**任务说明:** 下面这段讲解 offsets topic 分区加载消费组元数据的文字在代码中途停止了，请从它停止处接着往下写。

**阅读材料:**
═══
当broker成为offsets topic分区的leader副本的时候，会回调Group

Coorinator. handleGroupImmigration方法进行进行加载，它直接委托给GroupMetadataManager#loadGroupsForPartition方法

第一：检测当前的offsets topic分区是否正在加载，如果是，则结束本次加载动作，否则将其将入loadingPartitions集合，表示该分区正在加载

第二：通过ReplicaManager组件得到此分区对应的log对象

第三：从Log对象的第一个log segments开始加载，加载过程可能会碰到标记为删除的的消息，需要区别处理：

# 如果是offset消息且是删除标记的，则添加OffsetAndMeta到删除列表，否则如果是offset 且没有删除标记，解析成OffsetMetadata添加添加列表

# 如果是group metadata消息且是删除标记的，则添加到对应的删除列表；否则如果是没有删除标记的group metadata怎添加到添加列表

第四：将需要加载的GroupMetadata信息加载到groupMetadataCache集合，以及offset添加到GroupMetdata的offset列表，并且检测需删除的GroupMetadata信息是否还在groupMetadataCache

第五：将当前offset topic 分区从loadingPartitions移到ownedPartitions

def loadGroupsForPartition(offsetsPartition: Int, onGroupLoaded: GroupMetadata => Unit) {
  val topicPartition = TopicAndPartition(Topic.GroupMetadataTopicName, offsetsPartition)
  // 以KafkaScheduler的形式调用loadGroupsAndOffsets方法
  scheduler.schedule(topicPartition.toString, loadGroupsAndOffsets)

  def loadGroupsAndOffsets() {
    info("Loading offsets and group metadata from " + topicPartition)

    inLock(partitionLock) {
      // 检测当前的offsets topic 分区是否处于loadingPartitions集合，如果有直接返回，没有则添加到该集合
      if (loadingPartitions.contains(offsetsPartition)) {
        info("Offset load from %s already in progress.".format(topicPartition))
        return
      } else {
        loadingPartitions.add(offsetsPartition)
      }
    }

    val startMs = time.milliseconds()
    try {
      // 通过ReplicaManager得到该分区的Log对象
      replicaManager.logManager.getLog(topicPartition) match {
        case Some(log) =>
          // 获取log中第一个logsegments
          var currOffset = log.logSegments.head.baseOffset
          // 创建缓冲区
          val buffer = ByteBuffer.allocate(config.loadBufferSize)
          // loop breaks if leader changes at any time during the load, since getHighWatermark is -1
          val loadedOffsets = mutable.Map[GroupTopicPartition, OffsetAndMetadata]()
          val removedOffsets = mutable.Set[GroupTopicPartition]()
          val loadedGroups = mutable.Map[String, GroupMetadata]()
═══
**所给信息:**

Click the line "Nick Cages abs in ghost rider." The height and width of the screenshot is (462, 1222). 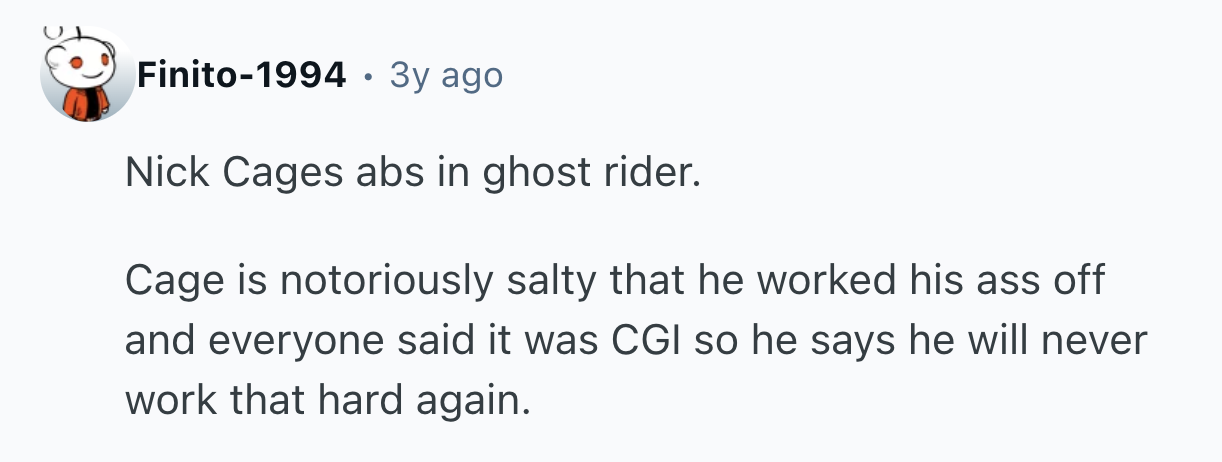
═══
**参考答案:**
          val removedGroups = mutable.Set[String]()
          // 读取log的结束位置high watermark
          while (currOffset < getHighWatermark(offsetsPartition) && !shuttingDown.get()) {
            buffer.clear()// 首先清空缓存
            // 返回FileMessageSet对象
            val messages = log.read(currOffset, config.loadBufferSize, minOneMessage = true).messageSet.asInstanceOf[FileMessageSet]
            // 读进缓存，构建ByteBufferMessageSet
            messages.readInto(buffer, 0)
            val messageSet = new ByteBufferMessageSet(buffer)
            // 迭代messageSet
            messageSet.foreach { msgAndOffset =>
              require(msgAndOffset.message.key != null, "Offset entry key should not be null")
              val baseKey = GroupMetadataManager.readMessageKey(msgAndOffset.message.key)
              // 如果获取到的key是offsetkey
              if (baseKey.isInstanceOf[OffsetKey]) {
                // 读取记录的offset信息
                val key = baseKey.key.asInstanceOf[GroupTopicPartition]
                // 若是删除标记，则删除记录offset信息
                if (msgAndOffset.message.payload == null) {
                  loadedOffsets.remove(key)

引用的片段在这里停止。